1. Full Scan (MS)/Product ion scan (MS/MS) analysis of known or purified compounds (Solid/Liquid)
This can be used to identify the precursor ions that yield a product ion for a specific m/z ratio
MS/MS analysis of Olanzapine. (A) UHPLC-MS chromatogram of standard (olanzapine) and internal standard (olanzapine-d3) (B) MS/MS Spectrum of both standard (olanzapine ) and internal standard (olanzapine-d3).
2. Analysis of compounds in biological matrix
(i) Extraction of metabolites (liquid-liquid extraction, Solid phase extraction or both, depending on the nature of the metabolite)
(ii) Analysis by Selected Reaction Monitoring (SRM) or Multiple Reaction Monitoring (MRM)
Absolute quantification of olanzapine and its metabolites using UHPLC-MS/SRM method. (A) Structures, (B) UHPLC-MS/SRM chromatogram and (C) Standard curves for olanzapine and its metabolites.
3. Method development for specific metabolites to determine the absolute quantification
(i) MS scan, MS/MS scan and picking the most intense ion for the MRM scan
(ii) Spiking the standard and internal standard and extraction of metabolite from matrix (Sera, Saliva, Water, cell extract and Urine)
(iii) Detection of Limit of Detection (LOD) and Limit of Quantification (LOQ)
(iv) Construction of standard curve
(v) Validation of the method (Inter & Intraday variation, recovery, accuracy and precision)
(vi) Sample analysis
Absolute quantification of neurotransmitters from planarian extract using UHPLC-MS/SRM method. (A) Picture of the intact planaria, (B) UHPLC-MS/SRM chromatogram of neurotransmitters standards and internal standards and (C) comparison of neurotransmitters between sexual and asexual planaria.

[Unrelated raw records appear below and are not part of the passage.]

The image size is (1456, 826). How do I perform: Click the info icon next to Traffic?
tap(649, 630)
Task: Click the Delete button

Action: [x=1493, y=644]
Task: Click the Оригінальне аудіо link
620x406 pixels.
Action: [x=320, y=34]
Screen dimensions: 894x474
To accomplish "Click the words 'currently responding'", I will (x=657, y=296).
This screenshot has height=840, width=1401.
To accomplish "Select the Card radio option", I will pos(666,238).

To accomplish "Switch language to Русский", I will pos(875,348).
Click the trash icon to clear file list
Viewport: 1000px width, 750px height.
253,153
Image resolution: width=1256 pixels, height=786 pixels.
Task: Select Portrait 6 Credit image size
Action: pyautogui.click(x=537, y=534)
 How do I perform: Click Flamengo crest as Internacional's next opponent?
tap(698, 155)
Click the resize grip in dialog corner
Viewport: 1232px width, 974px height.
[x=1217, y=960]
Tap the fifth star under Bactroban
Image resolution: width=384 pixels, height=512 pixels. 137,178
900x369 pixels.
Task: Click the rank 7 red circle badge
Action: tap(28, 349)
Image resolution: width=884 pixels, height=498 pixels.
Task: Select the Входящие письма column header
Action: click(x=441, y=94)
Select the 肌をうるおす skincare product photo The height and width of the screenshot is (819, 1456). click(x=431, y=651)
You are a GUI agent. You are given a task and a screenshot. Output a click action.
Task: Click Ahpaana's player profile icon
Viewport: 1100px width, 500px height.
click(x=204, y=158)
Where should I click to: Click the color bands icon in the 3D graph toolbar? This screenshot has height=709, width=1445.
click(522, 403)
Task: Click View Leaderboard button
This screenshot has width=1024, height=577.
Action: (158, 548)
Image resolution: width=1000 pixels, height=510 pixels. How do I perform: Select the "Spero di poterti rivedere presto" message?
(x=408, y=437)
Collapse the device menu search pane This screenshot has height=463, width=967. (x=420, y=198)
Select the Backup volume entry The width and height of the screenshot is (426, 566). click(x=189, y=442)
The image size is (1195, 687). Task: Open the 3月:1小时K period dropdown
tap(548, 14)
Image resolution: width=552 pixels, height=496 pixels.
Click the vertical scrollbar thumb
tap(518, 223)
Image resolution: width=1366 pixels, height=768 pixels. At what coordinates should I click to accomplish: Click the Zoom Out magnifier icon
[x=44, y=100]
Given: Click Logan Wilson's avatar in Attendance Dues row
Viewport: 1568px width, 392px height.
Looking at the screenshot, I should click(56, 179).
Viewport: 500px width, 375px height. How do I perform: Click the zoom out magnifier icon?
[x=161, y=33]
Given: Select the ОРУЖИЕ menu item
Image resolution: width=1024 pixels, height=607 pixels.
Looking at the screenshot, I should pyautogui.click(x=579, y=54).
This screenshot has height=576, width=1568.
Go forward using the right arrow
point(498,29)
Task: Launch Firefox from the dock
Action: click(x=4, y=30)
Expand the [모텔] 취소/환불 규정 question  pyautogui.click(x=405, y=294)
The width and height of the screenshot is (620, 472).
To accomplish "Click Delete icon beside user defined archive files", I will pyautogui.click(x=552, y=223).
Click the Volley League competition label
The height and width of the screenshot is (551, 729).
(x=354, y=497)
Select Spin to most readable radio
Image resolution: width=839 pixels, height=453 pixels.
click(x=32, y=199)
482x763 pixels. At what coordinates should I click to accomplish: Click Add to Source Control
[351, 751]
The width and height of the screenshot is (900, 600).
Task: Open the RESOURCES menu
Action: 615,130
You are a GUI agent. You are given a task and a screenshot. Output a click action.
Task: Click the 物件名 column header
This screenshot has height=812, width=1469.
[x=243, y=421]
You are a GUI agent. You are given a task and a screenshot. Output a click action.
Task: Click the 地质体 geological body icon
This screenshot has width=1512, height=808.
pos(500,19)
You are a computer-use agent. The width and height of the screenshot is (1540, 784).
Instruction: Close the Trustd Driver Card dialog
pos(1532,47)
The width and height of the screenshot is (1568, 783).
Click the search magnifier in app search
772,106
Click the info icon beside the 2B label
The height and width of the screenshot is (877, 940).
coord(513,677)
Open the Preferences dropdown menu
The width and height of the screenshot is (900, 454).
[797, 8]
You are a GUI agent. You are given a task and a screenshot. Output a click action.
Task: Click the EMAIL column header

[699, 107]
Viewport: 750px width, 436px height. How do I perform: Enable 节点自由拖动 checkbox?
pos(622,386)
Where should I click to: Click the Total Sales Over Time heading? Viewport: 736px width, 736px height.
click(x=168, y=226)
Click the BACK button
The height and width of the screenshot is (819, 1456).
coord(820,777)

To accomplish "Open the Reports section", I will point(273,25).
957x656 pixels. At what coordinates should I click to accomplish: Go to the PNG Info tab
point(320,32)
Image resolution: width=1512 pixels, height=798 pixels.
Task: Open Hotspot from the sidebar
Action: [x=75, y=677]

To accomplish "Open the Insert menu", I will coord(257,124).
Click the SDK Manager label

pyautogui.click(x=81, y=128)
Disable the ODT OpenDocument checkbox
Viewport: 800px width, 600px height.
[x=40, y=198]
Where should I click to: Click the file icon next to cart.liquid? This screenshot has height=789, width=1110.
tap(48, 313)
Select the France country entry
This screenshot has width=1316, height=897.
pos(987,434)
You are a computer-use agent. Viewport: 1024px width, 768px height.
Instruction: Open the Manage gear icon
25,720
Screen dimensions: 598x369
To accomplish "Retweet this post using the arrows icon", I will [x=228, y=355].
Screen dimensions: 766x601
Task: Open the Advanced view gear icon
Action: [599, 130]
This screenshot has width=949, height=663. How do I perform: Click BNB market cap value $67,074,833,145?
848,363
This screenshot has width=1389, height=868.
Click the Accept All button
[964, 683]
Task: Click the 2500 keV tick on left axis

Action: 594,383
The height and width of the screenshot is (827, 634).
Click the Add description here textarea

4. Quantification of metabolites from plant extracts
Quantification of metabolite from plant extracts (dry powder from plant materials) using UHPLC-MS/SRM method
5. Metabolite Profiling/Comparative Metabolomics
Using Q-Exactive HRMS system we can now do the comparative metabolite profiling (Hydrophobic-reverse phase and Hydrophilic-HILIC) between control versus sample. The data analysis will be done using SIEVE 2.2 software using publically available data bases like HMDB and KEGG through Chemspider search.
Metabolite profiling workflow to analyze urine samples from nonsmokers and smokers. Samples were prepared for two chromatographic separations and also for two ionization modes. Data analysis was carried out with SIEVE 2.2.